Set task 1:
Answer these questions about the homily on peace in Ukraine:
(a) In which cathedral and city was the homily given?
(b) In what year did St Volodymyr the Great accept the Byzantine tradition from Constantinople?
(c) What English name does the homily give in brackets for the Maidan?
Set task 2:
Pick up the homily on peace and justice in Ukraine after its final sentence and continue it.

This is the homily given by Bishop Peter Stasiuk, Eparch of the Ukrainian Catholics, at St Patrick's Cathedral, Melbourne, after the Putin government's attempt to annex Crimea from Ukraine. It came before leaders of all major churches in Ukraine called on Russia to withdraw its military forces from Ukrainian territory.

I would like to acknowledge and welcome all our guests who have gathered here to pray for peace and justice in Ukraine.

Ukraine is a multicultural country which is home to people of most faiths and traditions that we find in Australia. It has lived in harmony with these people despite a very difficult history of occupation, oppression, and persecution.

The major faiths of Ukraine came with the introduction of Christianity into Ukrainian lands first by St Andrew the Apostle, and then the acceptance of the Byzantine tradition from Constantinople by St Volodymyr the Great in 988.

Ukraine's history of faith has shaped the Ukrainian nation, its own spirituality, personality, and culture.

In other words, Ukraine is a deeply religious nation. The revolution on the Maidan [Independence Square] was different and effective. Where else would you see members of the clergy, of all ranks and all faiths, stand in the midst of gunfire and violence between the people and the authorities. It became very hard to perform violent acts when the speakers at top volume carried the prayers of church leaders.

Jesus said "My own peace, I give you a peace the world cannot give."

We are gathered in prayer for peace and justice in Ukraine, but in fact we are praying for peace and justice in our own hearts.

Collected material:
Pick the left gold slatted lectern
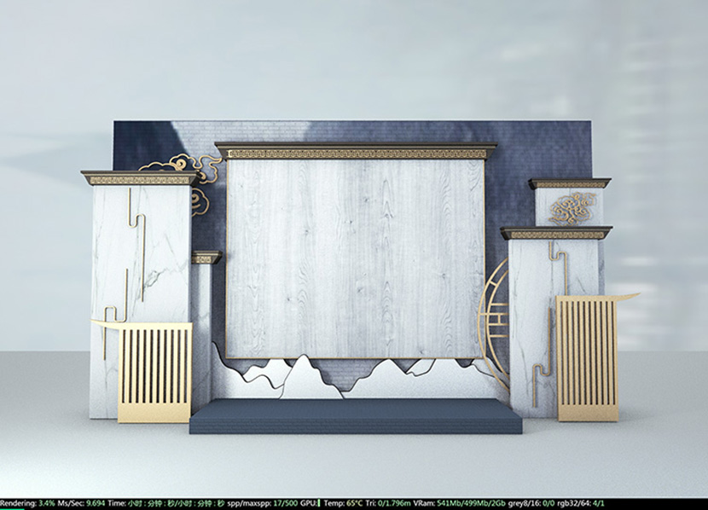 [x=154, y=373]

Task result 1:
(a) St Patrick's Cathedral, Melbourne.
(b) 988.
(c) Independence Square.

Task result 2:
The Maidan in Kyiv was strong and effective because it was one body, united in the grace of God, standing in prayer for peace, justice, unity and a compassion that the world cannot give. It is a gift from God. That is why, as Jesus promises, our hearts will not be troubled or afraid for God is with us.

As today's gospel reminds us, Jesus has sent us the Holy Spirit. It is this Spirit which will give us the peace we desire.

We heard so very often on the Maidan that God is with his people. We understand that to mean that we, each of us, individually and collectively, are temples of the Holy Spirit.

We are a sacred nation. Our demands for democracy, freedom from oppression, financial responsibility, an opportunity to work for a just wage, and an escape from corruption are all principles that come from the fact that the Holy Spirit lives in our soul [so] we are a people of God. It is what we call in the secular world, human rights.

People have rights any place that they may be in the world, no system, government, dictatorship or gang can or should take them away from the people. These are God-given "gifts". Receiving these gifts and enjoying them is called peace because justice is present.

Earlier I did mention that these prayers tonight were actually prayers for ourselves. That is true.

A nation is nothing more than the sum total of all its citizens. You have a nation when all or most of its citizens are united in the Holy Spirit. When the people are in the mind of God, then they speak as one, and achieve what their heart and soul desire. They can, in their unity with God, achieve goals that the rest of the world can only marvel at. Ukraine is that kind of nation.

In 1991, it achieved independence without an ounce of blood being shed. The same happened 10 years ago in the Orange Revolution. We mourn the violence of the last few days and thank God that it was not worse.

The fact that more force and violence was not used is also a sign of the strength of the Ukrainian spiritual character. Many nations might have sent in the army or started a civil war to resolve their political problems. It is so pleasing [to see] the basic human goodness of both sides, even though one wishes that it should have not got to this.

Ukraine is not alone in its spiritual strength. Most nations of the world have this.

It is there because individuals are strongly united in their faith and spirituality.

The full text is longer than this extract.